EXERCISE> Edit the lines from the one with "How do I perform: Click the Next Tip link?" up to and including the one with "The image size is (959, 1232).": rewrite them with "Available Units" changed to "Occupied Units" and nothing else altered.

======== DATA LINES

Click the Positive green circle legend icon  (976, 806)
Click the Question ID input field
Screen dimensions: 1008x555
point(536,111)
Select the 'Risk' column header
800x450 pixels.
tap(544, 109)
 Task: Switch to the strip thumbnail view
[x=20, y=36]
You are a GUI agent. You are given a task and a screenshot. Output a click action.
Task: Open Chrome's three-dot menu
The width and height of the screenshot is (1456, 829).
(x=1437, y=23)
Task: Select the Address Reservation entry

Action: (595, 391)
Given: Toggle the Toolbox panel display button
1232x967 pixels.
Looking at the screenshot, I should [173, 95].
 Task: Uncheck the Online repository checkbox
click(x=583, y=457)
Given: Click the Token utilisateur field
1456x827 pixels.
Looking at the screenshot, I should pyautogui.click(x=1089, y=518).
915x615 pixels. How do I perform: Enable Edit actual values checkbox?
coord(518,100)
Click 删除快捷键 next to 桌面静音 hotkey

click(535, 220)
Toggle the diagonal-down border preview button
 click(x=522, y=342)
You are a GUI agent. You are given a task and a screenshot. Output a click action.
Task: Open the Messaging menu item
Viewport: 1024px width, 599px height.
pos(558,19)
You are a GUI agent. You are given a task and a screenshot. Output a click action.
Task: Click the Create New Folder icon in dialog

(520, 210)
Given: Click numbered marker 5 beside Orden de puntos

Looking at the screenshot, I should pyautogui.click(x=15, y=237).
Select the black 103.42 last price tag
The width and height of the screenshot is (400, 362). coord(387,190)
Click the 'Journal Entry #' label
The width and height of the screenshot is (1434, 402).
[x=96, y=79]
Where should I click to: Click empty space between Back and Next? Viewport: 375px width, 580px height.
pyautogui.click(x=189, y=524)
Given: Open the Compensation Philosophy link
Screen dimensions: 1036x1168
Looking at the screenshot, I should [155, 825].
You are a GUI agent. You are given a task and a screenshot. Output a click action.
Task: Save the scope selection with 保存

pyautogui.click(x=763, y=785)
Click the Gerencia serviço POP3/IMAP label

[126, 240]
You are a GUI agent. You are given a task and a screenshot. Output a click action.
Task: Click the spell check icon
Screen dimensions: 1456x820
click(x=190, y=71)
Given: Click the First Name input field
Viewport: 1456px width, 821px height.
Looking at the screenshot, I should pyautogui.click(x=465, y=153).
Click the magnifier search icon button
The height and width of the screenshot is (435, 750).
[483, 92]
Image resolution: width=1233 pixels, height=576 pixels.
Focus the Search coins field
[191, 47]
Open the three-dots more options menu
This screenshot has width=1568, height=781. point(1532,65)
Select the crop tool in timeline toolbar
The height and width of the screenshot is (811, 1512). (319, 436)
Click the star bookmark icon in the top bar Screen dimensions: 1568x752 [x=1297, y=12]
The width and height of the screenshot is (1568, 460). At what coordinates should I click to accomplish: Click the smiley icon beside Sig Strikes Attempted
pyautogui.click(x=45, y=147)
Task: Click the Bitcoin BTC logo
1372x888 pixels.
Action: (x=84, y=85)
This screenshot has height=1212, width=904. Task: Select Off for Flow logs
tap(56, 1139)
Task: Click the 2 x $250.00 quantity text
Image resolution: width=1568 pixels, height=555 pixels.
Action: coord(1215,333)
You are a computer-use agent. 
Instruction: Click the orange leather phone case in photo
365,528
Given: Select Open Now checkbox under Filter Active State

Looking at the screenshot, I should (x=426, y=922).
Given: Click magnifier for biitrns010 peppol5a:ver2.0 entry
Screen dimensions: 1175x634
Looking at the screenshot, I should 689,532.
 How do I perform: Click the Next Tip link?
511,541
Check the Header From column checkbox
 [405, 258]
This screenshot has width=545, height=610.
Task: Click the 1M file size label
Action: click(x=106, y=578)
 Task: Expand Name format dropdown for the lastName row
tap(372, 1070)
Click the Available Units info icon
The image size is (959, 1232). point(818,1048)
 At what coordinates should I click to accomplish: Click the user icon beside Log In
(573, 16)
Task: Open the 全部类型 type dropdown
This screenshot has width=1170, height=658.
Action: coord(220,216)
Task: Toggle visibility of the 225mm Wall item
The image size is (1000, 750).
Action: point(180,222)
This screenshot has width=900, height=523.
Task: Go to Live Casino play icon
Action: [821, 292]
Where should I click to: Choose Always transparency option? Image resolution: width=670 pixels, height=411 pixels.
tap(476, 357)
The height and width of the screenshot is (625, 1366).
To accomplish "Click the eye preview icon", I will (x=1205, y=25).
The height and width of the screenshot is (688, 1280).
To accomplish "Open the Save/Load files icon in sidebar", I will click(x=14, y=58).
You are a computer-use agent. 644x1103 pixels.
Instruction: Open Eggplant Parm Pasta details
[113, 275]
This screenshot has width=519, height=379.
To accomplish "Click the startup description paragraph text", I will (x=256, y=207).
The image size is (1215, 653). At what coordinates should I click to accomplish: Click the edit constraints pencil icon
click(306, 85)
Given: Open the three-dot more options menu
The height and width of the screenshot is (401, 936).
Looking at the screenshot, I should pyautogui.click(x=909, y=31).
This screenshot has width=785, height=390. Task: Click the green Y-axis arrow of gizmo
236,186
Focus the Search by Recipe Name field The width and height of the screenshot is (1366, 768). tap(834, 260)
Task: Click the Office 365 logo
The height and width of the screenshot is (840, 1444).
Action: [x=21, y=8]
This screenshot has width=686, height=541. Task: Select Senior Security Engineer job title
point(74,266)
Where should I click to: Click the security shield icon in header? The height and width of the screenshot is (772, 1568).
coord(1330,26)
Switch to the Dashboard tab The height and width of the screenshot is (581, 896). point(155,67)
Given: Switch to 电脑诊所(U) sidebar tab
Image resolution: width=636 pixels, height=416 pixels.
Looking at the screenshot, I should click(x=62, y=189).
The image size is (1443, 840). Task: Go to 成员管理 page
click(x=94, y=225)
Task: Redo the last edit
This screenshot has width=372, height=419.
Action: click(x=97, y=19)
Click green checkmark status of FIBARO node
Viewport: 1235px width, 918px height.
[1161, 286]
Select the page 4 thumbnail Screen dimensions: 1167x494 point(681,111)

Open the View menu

================

SOLUTION FOR THIS PROBLEM>
 How do I perform: Click the Next Tip link?
511,541
Check the Header From column checkbox
 [405, 258]
This screenshot has width=545, height=610.
Task: Click the 1M file size label
Action: click(x=106, y=578)
 Task: Expand Name format dropdown for the lastName row
tap(372, 1070)
Click the Occupied Units info icon
The image size is (959, 1232). point(818,1048)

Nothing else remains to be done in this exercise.